Cartella esattoriale: con l'annullamento viene meno il presupposto della misura cautelare?

L’annullamento per vizio formale della cartella di pagamento deciso mediante sentenza non definitiva all’esito di giudizio tributario, non esplica alcuna influenza sulla pretesa creditoria vantata dall’Amministrazione finanziaria.

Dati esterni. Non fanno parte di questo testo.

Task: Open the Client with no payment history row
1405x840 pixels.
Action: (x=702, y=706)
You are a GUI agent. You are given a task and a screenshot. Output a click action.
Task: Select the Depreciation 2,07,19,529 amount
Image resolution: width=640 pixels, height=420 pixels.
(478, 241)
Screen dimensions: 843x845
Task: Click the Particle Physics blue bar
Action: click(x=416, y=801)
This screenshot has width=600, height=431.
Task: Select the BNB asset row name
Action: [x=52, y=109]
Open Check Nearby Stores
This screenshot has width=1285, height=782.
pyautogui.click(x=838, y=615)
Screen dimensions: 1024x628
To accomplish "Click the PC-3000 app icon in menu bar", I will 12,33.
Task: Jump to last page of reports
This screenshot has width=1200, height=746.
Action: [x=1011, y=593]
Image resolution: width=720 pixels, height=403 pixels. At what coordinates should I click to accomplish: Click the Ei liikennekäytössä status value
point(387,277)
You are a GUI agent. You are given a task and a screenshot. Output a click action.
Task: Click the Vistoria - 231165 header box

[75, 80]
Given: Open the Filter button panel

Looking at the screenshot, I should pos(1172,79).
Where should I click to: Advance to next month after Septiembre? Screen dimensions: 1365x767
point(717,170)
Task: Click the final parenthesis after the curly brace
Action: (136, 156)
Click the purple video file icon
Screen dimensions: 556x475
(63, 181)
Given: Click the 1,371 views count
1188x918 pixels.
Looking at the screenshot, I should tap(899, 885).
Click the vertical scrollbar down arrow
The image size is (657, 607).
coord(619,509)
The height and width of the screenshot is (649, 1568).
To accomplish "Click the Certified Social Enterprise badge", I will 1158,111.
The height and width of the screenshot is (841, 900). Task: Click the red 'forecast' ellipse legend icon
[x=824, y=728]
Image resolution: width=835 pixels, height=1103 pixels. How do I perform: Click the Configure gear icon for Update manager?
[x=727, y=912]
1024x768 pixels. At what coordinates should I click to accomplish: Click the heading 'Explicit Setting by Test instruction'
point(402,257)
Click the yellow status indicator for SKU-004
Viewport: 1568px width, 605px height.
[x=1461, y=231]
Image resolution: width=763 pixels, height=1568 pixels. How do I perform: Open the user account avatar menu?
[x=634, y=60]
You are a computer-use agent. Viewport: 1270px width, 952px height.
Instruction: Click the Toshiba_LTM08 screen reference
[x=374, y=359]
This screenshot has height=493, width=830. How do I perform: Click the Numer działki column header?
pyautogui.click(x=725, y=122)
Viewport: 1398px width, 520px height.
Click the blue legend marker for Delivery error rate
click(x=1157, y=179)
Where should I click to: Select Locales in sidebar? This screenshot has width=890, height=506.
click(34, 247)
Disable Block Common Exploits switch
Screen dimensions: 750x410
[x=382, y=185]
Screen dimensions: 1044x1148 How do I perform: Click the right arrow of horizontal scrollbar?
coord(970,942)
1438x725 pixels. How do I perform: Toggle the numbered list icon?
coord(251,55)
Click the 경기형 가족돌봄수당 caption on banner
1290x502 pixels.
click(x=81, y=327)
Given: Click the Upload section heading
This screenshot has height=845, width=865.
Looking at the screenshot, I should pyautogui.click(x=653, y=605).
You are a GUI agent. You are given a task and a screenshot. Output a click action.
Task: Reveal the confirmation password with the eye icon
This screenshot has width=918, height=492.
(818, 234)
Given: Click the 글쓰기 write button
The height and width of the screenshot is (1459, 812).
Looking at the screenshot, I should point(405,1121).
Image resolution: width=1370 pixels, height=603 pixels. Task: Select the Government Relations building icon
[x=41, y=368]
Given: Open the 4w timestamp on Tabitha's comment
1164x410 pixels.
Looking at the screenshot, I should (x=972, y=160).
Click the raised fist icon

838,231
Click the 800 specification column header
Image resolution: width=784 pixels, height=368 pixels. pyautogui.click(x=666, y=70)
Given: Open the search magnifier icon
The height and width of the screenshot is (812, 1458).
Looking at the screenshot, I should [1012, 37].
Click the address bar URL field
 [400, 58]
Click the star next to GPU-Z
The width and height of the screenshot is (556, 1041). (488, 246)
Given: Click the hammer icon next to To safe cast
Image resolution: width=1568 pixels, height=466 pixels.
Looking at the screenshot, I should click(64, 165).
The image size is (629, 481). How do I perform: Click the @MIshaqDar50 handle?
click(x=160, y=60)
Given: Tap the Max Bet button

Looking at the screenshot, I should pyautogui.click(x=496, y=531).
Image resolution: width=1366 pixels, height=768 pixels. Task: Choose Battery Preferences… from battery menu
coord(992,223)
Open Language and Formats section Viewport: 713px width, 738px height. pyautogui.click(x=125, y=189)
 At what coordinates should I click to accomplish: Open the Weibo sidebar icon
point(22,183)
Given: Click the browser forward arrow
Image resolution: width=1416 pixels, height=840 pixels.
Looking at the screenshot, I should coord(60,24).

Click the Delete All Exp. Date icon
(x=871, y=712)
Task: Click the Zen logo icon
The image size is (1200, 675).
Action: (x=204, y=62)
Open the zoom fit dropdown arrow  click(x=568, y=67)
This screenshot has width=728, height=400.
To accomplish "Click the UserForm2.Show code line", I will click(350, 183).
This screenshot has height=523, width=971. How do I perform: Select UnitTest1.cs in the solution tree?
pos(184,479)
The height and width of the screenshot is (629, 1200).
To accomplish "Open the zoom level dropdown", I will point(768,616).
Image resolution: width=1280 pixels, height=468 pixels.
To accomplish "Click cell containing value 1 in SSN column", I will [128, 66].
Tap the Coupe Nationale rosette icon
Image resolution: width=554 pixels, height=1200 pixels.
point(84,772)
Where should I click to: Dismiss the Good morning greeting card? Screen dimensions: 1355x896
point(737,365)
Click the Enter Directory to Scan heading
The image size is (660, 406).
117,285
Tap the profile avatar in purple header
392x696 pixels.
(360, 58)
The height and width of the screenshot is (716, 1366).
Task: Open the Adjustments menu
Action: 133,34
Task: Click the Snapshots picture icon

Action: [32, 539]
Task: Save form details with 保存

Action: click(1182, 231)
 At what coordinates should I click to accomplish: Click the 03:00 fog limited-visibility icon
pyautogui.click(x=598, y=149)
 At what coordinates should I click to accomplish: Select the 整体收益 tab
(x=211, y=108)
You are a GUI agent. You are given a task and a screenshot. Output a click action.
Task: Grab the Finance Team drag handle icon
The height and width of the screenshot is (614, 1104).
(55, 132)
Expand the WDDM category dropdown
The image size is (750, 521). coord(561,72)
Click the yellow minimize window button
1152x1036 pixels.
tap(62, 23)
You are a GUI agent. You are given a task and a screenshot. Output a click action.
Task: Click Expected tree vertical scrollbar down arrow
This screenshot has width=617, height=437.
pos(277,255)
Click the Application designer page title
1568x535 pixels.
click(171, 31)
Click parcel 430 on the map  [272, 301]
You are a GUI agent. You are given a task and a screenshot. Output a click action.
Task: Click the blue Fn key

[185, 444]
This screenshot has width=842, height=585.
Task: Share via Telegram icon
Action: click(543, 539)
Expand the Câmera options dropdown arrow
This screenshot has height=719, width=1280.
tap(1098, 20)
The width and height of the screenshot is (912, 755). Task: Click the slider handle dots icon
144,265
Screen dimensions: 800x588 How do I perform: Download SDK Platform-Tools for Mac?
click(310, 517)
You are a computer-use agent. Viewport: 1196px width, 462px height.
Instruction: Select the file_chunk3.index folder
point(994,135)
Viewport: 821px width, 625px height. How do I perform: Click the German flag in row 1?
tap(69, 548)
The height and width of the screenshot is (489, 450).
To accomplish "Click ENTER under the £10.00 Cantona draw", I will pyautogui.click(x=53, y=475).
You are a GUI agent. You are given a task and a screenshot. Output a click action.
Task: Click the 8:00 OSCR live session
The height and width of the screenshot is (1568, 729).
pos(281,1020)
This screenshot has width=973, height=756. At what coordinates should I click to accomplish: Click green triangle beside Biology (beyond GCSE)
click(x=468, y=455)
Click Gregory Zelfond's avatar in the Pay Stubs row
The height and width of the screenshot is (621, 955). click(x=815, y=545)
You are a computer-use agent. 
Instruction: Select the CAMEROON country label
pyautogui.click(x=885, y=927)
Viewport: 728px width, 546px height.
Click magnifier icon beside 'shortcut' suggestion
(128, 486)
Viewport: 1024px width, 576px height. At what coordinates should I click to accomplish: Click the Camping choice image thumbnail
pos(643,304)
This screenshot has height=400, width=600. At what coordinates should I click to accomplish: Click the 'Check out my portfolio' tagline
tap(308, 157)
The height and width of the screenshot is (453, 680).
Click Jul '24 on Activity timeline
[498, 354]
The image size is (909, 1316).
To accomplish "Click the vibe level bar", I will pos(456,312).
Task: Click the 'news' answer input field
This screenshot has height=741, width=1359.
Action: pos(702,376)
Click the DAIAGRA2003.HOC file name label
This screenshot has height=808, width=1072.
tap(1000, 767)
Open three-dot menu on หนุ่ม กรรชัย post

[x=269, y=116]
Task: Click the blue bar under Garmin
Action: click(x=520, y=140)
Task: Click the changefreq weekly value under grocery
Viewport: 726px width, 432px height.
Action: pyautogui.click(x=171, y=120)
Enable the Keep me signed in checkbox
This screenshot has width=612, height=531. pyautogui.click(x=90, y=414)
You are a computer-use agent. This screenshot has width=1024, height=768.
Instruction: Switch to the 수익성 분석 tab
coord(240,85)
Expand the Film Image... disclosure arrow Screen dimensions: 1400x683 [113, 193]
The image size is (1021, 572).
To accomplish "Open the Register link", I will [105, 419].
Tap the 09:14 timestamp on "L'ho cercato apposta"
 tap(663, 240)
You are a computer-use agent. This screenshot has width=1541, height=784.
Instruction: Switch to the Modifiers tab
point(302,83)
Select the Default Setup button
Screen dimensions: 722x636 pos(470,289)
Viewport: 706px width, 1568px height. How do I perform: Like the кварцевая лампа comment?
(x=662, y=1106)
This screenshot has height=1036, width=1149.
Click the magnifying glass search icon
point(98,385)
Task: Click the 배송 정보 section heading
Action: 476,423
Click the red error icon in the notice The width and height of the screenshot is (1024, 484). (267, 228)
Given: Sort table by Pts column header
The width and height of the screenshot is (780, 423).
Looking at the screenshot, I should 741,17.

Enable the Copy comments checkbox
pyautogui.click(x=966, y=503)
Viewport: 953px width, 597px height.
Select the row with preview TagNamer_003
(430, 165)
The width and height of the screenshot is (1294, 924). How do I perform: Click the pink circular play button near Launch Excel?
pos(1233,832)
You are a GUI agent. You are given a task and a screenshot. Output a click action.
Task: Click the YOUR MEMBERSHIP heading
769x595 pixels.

Questa la decisione della Terza Sezione Penale della Corte di Cassazione n. 36309/19, depositata il 21 agosto. Il caso. Il Tribunale di Messina, nelle vesti di Giudice del riesame, rigettava l’appello proposto per conto dell’indagato contro l’ordinanza del GIP con la quale veniva respinta la richiesta di revoca, totale o parziale, del sequestro preventivo per equivalente. Tale misura era stata disposta in quanto l’impugnante, in qualità di legale rappresentante di una società, era indagato per il reato di omesso versamento dell’IVA. Avverso tale provvedimento, lo stesso propone ricorso per cassazione, censurando l’affermazione del Giudice per cui non era venuta meno la pretesa fiscale pur essendo stata annullata per vizio formale e con provvedimento non definitivo la cartella di pagamento, sostenendo che fossero, invece, venuti meno i presupposti della misura cautelare, ovvero il prezzo ed il profitto del reato. L’annullamento della cartella esattoriale. La Suprema Corte dichiara il ricorso inammissibile, chiarendo che il profitto confiscabile anche per equivalente si individua nel valore dei beni idonei a fungere da garanzia verso l’Amministrazione finanziaria che agisce per il recupero delle somme evase. Da ciò consegue che tale profitto non può configurarsi in caso di annullamento della cartella di pagamento all’esito di giudizio tributario e di correlato sgravio” da parte dell’Amministrazione finanziaria. Ciò precisato, gli Ermellini evidenziano che il suddetto sgravio costituisce qualcosa di diverso rispetto all’annullamento della cartella esattoriale, considerando che esso proviene dallo stesso ente impositore che formalizza in questo modo la cancellazione della sua pretesa. Ora, tale sgravio non risulta essere intervenuto nel caso di specie, ove il ricorso deduce il venir meno del debito tributario dalla decisione della Commissione tributaria di annullamento della cartella esattoriale, non confrontandosi con il contenuto della decisione impugnata, la quale dava atto che l’annullamento era intervenuto a causa di un vizio formale del procedimento, non riversando ciò alcuna influenza sulla pretesa creditoria dell’Amministrazione finanziaria. Per questi motivi, la Corte di Cassazione dichiara il ricorso inammissibile.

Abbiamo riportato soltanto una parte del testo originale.